The care that had gone into selecting each ingredient was obvious, and this dish achieved a balance of flavors which my earlier choices missed.

The lightly pickled peaches struck me as quite creative, and you know what will be going on in my kitchen next year when peach season rolls around. Their fruity acidity cut through the natural richness of the sweetbread, while the arugula contributed a lively pepperiness. Even though I generally prefer sweetbreads grilled and crunchier, this was a dish I really savored.

But wait! Of course, at this point we were brought the dessert menu. How could be resist? At Jean Georges, you chose a flavor theme for dessert and you a brought a plate of sweet treats based on that theme.

I chose Summer, accompanied by a glass of effervesant Moscato d'Asti. A delightful pairing with my almond and peach confection, plum-shiso sorbet and fresh blueberry soda. It must have been the shiso gave the sorbet a nice savory edge.

Patrick's Cherry dessert, paired with a 20 year Fonseca Port, featured a cherry tart and cherry coupe with chocolate and ice cream. (It must have been good because he devoured it before I got much of a taste.) 

Robert had the same port with his Chocolate tasting plate. On the right in the photo above is the famous molten chocolate cake(!), with vanilla bean ice cream center, and on the left a fanciful concoction of chocolate noodles in a peppermint soup.

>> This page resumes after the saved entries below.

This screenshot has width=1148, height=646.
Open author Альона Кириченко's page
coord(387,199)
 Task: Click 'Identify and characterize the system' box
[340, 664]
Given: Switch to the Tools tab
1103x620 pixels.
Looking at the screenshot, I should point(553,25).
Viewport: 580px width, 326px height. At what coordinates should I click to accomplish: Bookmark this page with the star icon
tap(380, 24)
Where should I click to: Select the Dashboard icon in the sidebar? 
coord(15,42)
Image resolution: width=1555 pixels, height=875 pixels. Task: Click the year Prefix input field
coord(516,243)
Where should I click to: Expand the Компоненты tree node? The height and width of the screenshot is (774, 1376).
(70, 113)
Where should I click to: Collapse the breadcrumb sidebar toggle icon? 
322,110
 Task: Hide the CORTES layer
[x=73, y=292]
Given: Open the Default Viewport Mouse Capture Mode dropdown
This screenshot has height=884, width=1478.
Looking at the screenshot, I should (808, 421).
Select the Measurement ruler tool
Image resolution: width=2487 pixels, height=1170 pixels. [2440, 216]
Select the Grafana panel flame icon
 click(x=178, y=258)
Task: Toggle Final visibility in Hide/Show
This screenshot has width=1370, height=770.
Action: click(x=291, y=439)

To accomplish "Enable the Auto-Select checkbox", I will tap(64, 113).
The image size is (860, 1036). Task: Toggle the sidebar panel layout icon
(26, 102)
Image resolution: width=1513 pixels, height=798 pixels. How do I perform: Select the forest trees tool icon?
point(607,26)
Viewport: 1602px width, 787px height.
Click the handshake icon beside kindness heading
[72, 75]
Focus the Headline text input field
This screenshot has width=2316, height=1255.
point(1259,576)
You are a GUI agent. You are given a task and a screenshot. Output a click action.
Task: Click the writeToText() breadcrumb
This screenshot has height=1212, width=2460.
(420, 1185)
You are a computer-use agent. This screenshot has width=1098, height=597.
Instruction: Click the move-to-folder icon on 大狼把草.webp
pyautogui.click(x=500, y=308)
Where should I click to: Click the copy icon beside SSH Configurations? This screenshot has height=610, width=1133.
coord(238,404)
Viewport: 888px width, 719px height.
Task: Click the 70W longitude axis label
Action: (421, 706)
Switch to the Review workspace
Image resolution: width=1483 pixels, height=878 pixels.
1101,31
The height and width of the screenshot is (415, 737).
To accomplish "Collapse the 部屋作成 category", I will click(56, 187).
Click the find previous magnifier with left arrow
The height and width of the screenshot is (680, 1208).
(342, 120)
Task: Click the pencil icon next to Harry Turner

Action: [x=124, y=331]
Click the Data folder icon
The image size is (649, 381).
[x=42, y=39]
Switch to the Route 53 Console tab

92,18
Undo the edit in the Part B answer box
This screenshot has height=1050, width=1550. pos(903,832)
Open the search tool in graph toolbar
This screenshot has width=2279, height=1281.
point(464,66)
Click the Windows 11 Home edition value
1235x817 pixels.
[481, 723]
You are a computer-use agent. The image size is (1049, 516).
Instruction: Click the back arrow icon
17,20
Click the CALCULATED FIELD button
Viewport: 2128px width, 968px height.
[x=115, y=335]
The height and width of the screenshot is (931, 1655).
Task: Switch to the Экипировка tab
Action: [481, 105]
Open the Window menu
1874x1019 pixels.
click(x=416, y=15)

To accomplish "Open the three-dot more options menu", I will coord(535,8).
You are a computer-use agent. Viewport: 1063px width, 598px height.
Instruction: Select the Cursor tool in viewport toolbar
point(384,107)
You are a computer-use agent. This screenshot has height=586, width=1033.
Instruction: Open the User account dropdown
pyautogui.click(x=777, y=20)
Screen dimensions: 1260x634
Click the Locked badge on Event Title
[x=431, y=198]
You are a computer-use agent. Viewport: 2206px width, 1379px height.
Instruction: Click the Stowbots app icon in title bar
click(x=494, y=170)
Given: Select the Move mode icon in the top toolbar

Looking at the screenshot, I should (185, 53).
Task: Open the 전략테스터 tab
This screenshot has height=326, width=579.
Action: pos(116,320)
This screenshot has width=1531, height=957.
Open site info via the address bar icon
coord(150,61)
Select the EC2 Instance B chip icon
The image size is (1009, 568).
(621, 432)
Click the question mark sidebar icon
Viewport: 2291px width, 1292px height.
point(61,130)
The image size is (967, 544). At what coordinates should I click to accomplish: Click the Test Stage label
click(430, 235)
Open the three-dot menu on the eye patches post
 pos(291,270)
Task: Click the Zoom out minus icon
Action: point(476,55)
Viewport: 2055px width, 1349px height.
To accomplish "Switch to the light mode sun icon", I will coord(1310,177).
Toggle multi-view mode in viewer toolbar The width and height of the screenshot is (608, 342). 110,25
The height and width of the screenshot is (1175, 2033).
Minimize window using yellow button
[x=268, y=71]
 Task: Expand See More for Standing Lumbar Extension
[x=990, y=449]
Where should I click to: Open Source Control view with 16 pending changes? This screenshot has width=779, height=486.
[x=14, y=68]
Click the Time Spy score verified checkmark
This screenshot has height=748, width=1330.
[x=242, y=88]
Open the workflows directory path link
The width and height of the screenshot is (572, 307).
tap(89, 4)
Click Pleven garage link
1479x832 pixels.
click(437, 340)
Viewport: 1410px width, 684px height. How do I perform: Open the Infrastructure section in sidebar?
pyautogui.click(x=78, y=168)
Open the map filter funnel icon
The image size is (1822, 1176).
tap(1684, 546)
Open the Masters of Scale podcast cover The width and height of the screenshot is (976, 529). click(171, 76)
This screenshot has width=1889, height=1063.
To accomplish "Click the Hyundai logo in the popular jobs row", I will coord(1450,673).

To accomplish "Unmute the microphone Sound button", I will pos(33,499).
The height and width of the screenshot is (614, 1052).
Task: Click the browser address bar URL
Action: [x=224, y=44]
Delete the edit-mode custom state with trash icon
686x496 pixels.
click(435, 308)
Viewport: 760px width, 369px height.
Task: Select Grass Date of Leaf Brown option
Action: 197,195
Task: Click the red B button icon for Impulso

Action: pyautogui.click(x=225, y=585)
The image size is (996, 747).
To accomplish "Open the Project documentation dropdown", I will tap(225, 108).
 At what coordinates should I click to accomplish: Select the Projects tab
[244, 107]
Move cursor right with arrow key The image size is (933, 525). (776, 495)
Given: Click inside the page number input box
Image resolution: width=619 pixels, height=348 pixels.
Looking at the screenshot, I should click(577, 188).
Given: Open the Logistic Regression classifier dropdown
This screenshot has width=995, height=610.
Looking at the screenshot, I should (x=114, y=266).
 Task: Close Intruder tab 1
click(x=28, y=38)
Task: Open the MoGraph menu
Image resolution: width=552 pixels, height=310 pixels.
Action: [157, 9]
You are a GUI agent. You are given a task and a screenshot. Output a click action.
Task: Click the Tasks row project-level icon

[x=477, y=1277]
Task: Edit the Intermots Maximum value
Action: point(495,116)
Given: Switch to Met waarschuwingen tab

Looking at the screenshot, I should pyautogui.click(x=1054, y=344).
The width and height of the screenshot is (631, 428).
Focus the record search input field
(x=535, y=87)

The meal was rounded out with adorable mini peanut butter and jelly macarons and chocolates in assorted flavors. (My favorite was the bergamot.) This was a charming offering, and I wish I had taken a photo.

The splurge was completley worth it, even a good value for NYC. Each dish was thoughtfully prepared and beautifully presented. The service was attentive and gracious throughout. I appreciated the fact that they made our wine last throughout the meal. It was an utterly enchanting experience that I love reliving in my mind.